Tuesday, November 22, 2011

The passage of time is magic here

While I like the medievalist, mythic Merlin, last time out for the episode Lamia, they surely did a boo-boo. Over three nights, three men in a village are stricken with a mysterious illness, rendering them comatose. The wife of the chief elder rides to Camelot over the course of two days. Merlin, Guin(evere) and some of Camelot’s knights take another two days to ride out there; as they ride back they free Lamia from some bandits and she bewitches them to travel away from Camelot. After the two days it should have taken them to get back, King Arthur sets out with his entourage, taking two days to reach the village. Next day, travelling back, they come across a wagon with dead slavetraders and one barely alive slave trader. Lamia broke out of the wagon, slaying his companions and leaving him for dead. Are we to believe that this fellow has lain in the same position out in the open for twelve days in a near moribund state?

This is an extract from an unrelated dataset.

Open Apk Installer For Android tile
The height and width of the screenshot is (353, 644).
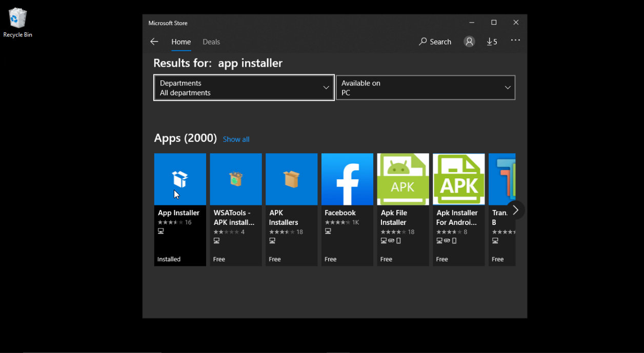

And that his colleagues have not begun to putrefy - sure the birds and other animals of the forest are scared of Lamia and the path she has taken but bacteria too?
Another great thing about Merlin is the stunning (mostly CGI) castles and monuments, though the number that are deserted and in no need of maintenance against the onslaught of nature and time is striking. The catch-all excuse is that magic keeps up the appearances. Hmmm. The latest one to which Lamia lures the knights even has its windows boarded up in the manner of a northern English town’s high street in the 1980s. Lamia is killed and that is the resolution of the narrative but it doesn’t bear the weight of too much thought afterwards.